The first beta version of C-Blosc2 has been released today. C-Blosc2 is the new iteration of C-Blosc 1.x series, adding more features and better documentation and is the outcome of more than 4 years of slow, but steady development. This blog entry describes the main features that you may see in next generation of C-Blosc, as well as an overview of what is in our roadmap.
Note 1: C-Blosc2 is currently in beta stage, so not ready to be used in production yet. Having said this, being in beta means that the API has been declared frozen, so there is guarantee that your programs will continue to work with future versions of the library. If you want to collaborate in this development, you are welcome: have a look at our roadmap below and contribute PR's or just go to the open issues and help us with them.

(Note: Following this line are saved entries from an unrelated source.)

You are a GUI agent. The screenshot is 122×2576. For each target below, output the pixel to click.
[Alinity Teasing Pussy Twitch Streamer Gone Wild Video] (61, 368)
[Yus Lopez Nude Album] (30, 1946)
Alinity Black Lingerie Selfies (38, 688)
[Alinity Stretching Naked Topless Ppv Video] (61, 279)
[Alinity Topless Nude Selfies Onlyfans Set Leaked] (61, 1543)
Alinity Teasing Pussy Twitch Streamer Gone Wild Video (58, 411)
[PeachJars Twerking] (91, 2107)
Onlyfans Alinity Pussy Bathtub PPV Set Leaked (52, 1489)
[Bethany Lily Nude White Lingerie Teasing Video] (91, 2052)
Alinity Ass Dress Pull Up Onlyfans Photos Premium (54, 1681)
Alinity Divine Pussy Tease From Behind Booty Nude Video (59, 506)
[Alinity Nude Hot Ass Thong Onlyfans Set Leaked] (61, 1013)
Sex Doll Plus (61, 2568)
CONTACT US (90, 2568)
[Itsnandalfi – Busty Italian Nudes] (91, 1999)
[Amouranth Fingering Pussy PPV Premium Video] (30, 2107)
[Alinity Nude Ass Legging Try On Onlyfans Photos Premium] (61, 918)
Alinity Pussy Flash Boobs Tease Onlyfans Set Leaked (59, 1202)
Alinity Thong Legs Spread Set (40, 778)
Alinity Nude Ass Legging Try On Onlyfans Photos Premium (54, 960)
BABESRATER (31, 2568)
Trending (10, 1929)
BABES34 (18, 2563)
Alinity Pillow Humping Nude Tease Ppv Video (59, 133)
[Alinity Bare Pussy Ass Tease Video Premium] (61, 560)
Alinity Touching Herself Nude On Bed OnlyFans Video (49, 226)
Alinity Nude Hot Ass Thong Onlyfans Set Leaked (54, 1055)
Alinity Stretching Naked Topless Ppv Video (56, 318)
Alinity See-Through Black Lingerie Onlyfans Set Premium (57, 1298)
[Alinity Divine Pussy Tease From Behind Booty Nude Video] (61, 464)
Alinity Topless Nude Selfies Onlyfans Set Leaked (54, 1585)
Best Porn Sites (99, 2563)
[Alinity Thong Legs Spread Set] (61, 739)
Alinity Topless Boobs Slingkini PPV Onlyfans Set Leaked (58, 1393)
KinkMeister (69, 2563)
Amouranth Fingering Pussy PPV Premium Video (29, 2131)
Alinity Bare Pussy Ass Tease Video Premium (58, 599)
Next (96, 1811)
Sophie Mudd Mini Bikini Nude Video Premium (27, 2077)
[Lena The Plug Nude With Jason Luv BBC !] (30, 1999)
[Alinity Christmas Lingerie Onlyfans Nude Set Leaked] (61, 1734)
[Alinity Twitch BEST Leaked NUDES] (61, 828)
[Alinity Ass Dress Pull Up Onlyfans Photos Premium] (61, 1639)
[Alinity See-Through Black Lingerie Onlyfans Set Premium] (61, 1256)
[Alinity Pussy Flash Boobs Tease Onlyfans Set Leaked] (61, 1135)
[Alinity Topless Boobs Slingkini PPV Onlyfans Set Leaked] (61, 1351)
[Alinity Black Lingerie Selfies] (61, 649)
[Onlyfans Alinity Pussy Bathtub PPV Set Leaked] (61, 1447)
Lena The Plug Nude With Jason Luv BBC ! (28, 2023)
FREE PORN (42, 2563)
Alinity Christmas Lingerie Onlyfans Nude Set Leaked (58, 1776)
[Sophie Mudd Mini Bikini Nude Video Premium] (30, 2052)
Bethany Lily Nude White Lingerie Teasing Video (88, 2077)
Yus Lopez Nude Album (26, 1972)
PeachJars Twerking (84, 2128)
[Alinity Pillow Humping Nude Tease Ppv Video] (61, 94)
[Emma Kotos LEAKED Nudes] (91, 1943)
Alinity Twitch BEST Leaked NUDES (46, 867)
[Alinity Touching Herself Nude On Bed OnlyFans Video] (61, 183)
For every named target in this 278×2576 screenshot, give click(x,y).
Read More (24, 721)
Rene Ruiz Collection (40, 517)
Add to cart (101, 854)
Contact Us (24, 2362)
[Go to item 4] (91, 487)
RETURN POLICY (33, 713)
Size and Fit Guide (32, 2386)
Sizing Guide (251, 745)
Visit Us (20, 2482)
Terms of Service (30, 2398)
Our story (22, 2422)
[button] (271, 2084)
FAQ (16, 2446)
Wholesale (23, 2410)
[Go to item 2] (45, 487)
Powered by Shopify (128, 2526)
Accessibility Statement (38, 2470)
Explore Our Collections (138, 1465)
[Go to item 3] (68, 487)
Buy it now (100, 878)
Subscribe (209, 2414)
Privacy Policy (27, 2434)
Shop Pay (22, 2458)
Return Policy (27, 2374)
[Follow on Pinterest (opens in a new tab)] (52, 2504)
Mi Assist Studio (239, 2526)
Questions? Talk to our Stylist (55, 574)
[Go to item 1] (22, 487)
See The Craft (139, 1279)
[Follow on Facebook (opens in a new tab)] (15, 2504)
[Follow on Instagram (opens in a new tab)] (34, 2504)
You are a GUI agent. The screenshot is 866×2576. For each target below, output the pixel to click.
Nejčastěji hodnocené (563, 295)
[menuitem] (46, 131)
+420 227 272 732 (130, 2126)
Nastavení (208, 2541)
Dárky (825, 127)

Note 2: the term C-Blosc1 will be used instead of the official C-Blosc name for referring to the 1.x series of the library. This is to make the distinction between the C-Blosc 2.x series and C-Blosc 1.x series more explicit.
Main features in C-Blosc2
New 64-bit containers
The main container in C-Blosc2 is the super-chunk or, for brevity, schunk, that is made by smaller containers which are essentially C-Blosc1 32-bit containers. The super-chunk can be backed (or not) by another container which is called a frame. If a schunk is not backed by a frame (the default), the different chunks will be stored sparsely in-memory.
The frame object allows to store super-chunks contiguously, either on-disk or in-memory. When a super-chunk is backed by a frame, instead of storing all the chunks sparsely in-memory, they are serialized inside the frame container. The frame can be stored on-disk too, meaning that persistence of super-chunks is supported and that data can be accessed using the same API independently of where it is stored, memory or disk.
Finally, the user can add meta-data to frames for different uses and in different layers. For example, one may think on providing a meta-layer for NumPy so that most of the meta-data for it is stored in a meta-layer; then, one can place another meta-layer on top of the latter can add more high-level info (e.g. geo-spatial, meteorological...), if desired.
When taken together, these features represent a pretty powerful way to store and retrieve compressed data that goes well beyond of the previous contiguous compressed buffer, 32-bit limited, of C-Blosc1.
New filters and filters pipeline
Besides shuffle and bitshuffle already present in C-Blosc1, C-Blosc2 already implements:
- delta: the stored blocks inside a chunk are diff'ed with respect to first block in the chunk. The basic idea here is that, in some situations, the diff will have more zeros than the original data, leading to better compression.
- trunc_prec: it zeroes the least significant bits of the mantissa of float32 and float64 types. When combined with the shuffle or bitshuffle filter, this leads to more contiguous zeros, which are compressed better and faster.
Also, a new filter pipeline has been implemented. With it, the different filters can be pipelined so that the output of one filter can be the input for the next; this happens at the block level, so minimizing the size of temporary buffers, and hence, accelerating the process. Possible examples of pipelines are a delta filter followed by shuffle, or a trunc_prec followed by bitshuffle. Up to 6 filters can be pipelined, so there is plenty of space for upcoming new filters to collaborate among them.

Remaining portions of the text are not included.